Il convient en conséquence d’infirmer les mesures préconisées par la [48] et d’établir un nouveau plan de rééchelonnement de tout ou partie des dettes.
PAR CES MOTIFS,
Le Juge des contentieux de la protection, statuant publiquement en premier ressort, par jugement réputé contradictoire et par mise à disposition au greffe,
Vu le Jugement du 21 mai 2025,
DECLARE la contestation formée par les époux [X], recevable et fondée,
PRONONCE la déchéance du droit aux intérêts des créances soumises au code de la consommation
DIT que les créances de la société [63], [51], [33], [43], au titre du prêt personne et du débit en compte-courant, [39], sont exclues du plan en l’absence d’un nouveau décompte qu’il avait été demandé de fournir à la juridiction,
PRECISE que cette exclusion ne vaut que pour les besoins de la procédure de surendettement,
ORDONNE les mesures de traitement de surendettement ci-après pendant la suspension pendant 4 mois des créances:
DIT que 4 nouvelles mensualités de 350 € chacune de mars à juin 2026 au taux de 0 % pour les prêts immobiliers seront à régler,
DIT que ces mesures s’appliqueront à compter du 1er mars 2026.
DIT qu’en cas de non-respect de ces mesures, elles seront caduques 15 jours après une mise en demeure adressée par le créancier par lettre recommandée avec demande d’avis de réception d’avoir à les exécuter et demeurée infructueuse,
DIT que le présent jugement sera notifié par lettre simple à la Commission, à M. et Mme [X], et aux créanciers par lettres recommandées avec demande d’avis de réception,
RAPPELLE qu’est déchue du bénéfice des dispositions relatives au surendettement :
1° toute personne qui aura sciemment fait de fausses déclarations ou remis des documents inexacts ;
2° toute personne qui aura détourné ou dissimulé, ou tenté de détourner ou de dissimuler, tout ou partie de ses biens ;
3° toute personne qui, sans l’accord de ses créanciers, de la commission ou du juge, a aggravé son endettement en souscrivant de nouveaux emprunts ou aura procédé à des actes de disposition de son patrimoine pendant le déroulement de la procédure de traitement de la situation de surendettement ou de rétablissement personnel ou pendant l’exécution du plan ou des mesures prévues à l’article L.733-1 ou à l’article L.733-4 du code de la consommation,
RAPPELLE à M. et Mme [X] qu’avant l’expiration du délai accordé de suspension ils devront redéposer un dossier de surendettement auprès de la Commission de la [32].

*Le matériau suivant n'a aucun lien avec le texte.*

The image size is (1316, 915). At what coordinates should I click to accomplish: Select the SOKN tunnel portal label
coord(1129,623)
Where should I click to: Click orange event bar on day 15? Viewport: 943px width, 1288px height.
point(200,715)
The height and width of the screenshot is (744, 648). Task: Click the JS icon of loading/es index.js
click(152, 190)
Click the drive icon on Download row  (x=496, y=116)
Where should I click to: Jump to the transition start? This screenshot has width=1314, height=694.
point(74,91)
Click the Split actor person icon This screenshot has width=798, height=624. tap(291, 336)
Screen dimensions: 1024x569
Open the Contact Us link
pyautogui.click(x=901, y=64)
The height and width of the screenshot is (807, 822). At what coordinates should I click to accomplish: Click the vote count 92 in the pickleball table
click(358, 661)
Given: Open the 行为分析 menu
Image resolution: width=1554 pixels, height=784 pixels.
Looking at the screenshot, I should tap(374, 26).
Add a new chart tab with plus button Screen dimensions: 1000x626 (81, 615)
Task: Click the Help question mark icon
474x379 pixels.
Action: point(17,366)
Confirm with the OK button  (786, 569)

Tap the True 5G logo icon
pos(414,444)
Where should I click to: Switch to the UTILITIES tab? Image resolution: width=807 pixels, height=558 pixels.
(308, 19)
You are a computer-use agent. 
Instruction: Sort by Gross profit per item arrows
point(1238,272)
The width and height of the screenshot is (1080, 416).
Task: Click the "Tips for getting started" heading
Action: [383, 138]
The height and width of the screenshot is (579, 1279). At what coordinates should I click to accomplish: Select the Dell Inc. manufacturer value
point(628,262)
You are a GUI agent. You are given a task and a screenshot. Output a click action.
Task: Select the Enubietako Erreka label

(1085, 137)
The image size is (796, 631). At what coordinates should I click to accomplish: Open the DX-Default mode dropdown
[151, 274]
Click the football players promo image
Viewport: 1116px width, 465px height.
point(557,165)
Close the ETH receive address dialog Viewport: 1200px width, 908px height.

INTERDIT à M. et Mme [X] de souscrire tout nouveau contrat de crédit pendant la durée d’exécution des mesures de réaménagement ni de se porter caution pendant la durée du plan.
DIT que M. et Mme [X] feront l’objet d’une inscription au fichier national prévue aux articles L751-1 et L751-4 du code de la consommation (FICP) pour la durée du plan.
RAPPELLE que la présente décision est de plein droit immédiatement exécutoire.
LAISSE les dépens à la charge de l’Etat.
Ainsi fait, jugé et mis à disposition au greffe de la juridiction, les jours, mois et an susdits. En foi de quoi, le présent jugement a été signé par le juge des contentieux de la protection et le greffier.